EDITORIAL: Bridging the gap

Public construction projects in Nepal have long been bearing the brunt of politicisation, corruption and systemic problems

Connectivity is key to growth. Roads and bridges connect people and communities. They take students to school, workers to job, sick to hospitals and farmers to market. They are hence central to any development agenda. For a country like Nepal where various rivers and rivulets hamper people’s easy movement, bridges can play an important role in connecting them, bringing them together. There are still many children in various remote regions of the country, who are left with no option than to risk their lives to go to school, as they have to use tuins. Producers struggle to take their produce to market, while the sick cannot reach hospitals on time. A new road may take people up to the river, but a lack of a bridge would mean hitting a cul de sac. As the country prepares to embark on the path of prosperity riding on expedited infrastructure projects, the one area that needs more focus is national connectivity which is not possible without roads and bridges.

But historically—and unfortunately—this area of development has remained slow-paced.

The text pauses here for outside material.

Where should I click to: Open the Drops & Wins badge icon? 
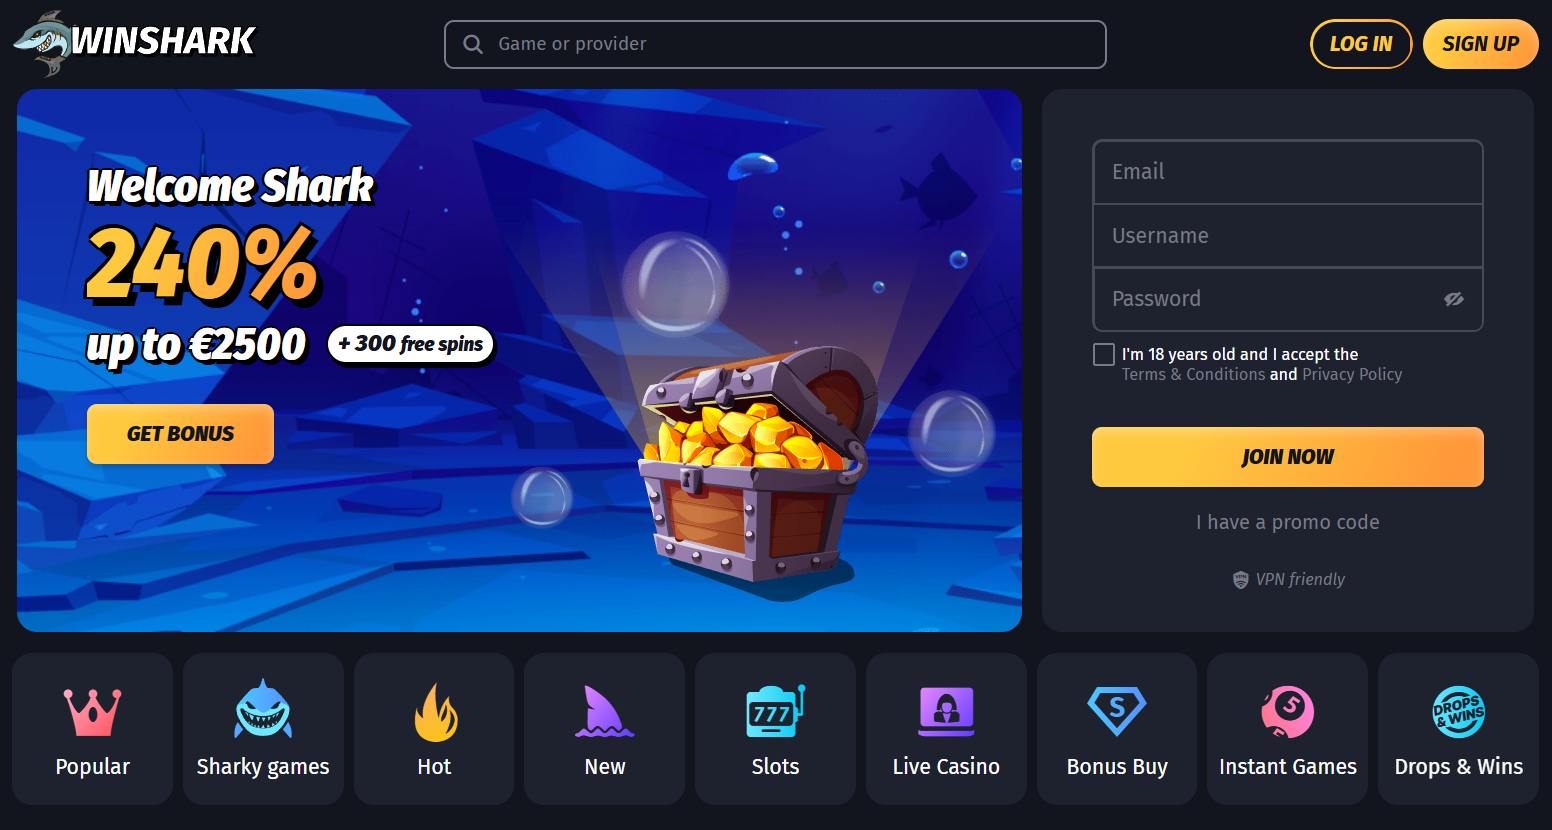[1458, 712]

Roads may have linked almost all the districts, but within districts, villages are still in dire need of bridges. Nepal’s bridge projects, or basic infrastructure construction works for that matter, for long have been bearing the brunt of lack of political will, delay and corruption among others. They are never completed on time. Even if they are completed eventually, there have been cases of faulty designs, which can put people’s lives at risk. A report from Gaighat says a bridge over the Triyuga river, which was supposed to have been completed five years ago, has seen only 60 per cent of construction works so far. Construction has been reportedly delayed due to negligence of the contractor, but no action has been taken against the company. The contractor says the government allocated paltry budget. While the nexus between politicians, bureaucrats and contractors has been the bane of construction projects, blame game is the order of the day.

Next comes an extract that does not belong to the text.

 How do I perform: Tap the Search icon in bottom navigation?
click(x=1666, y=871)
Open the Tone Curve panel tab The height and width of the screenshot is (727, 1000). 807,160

The above-mentioned case is symptomatic of a lack of proper monitoring mechanism, a poor culture in the public construction sector and corruption. Recently, Pappu Construction hogged the headlines for its failure to complete most of its projects. After five people lost their lives when a boat they were on board capsized following a collision with an under-construction bridge, there were reports galore of how the entire construction system in the country is flawed—from the very beginning of tender process to contract awarding to designing to monitoring to payments. A little over 900 bridges are being constructed across the country, but works on most of them are slow. Government officials do admit several flaws in the public construction sector, but they simply fall short of coming up with the solution. The incumbent government since its inception has been making a pitch for connectivity through railways and waterways, saying they are the only way to put the country on the path of prosperity. But unless the people within the country are well connected with each other, they will be deprived of the opportunity to taste the fruits of prosperity. Without bridges, such prosperity may well deepen the gap between rich and poor. The government had better work to bridge the potential gap.

Unilateral decision

The government has a plan to draw two million foreign tourists by 2020 under a special campaign called “Visit Nepal 2020”. However, the government’s recent decision to raise trekking permit fees at popular trekking routes has received flak from Trekking Agencies’ Association of Nepal (TAAN), an umbrella organisation of private trekking firms.

TAAN has lamented the decision to raise trekking permit fees, saying it will adversely affect the country’s tourism industry which is gaining momentum post-2015 earthquake.

The National Trust for Nature Conservation (NTNC) on October 16 raised the trekking permit fees along major trekking routes like Annapurna, Gaurishankar, Manaslu, Kanchenjungha and Shivapuri National Park. Now onwards, even Nepali trekkers are required to pay Rs 100 to the government as trekking permit fee. SAARC nationals will have to pay Rs 1,000 from earlier Rs 200 and non-SAARC nationals need to pay Rs 3,000. NTNC should have taken TAAN into confidence before taking such a decision.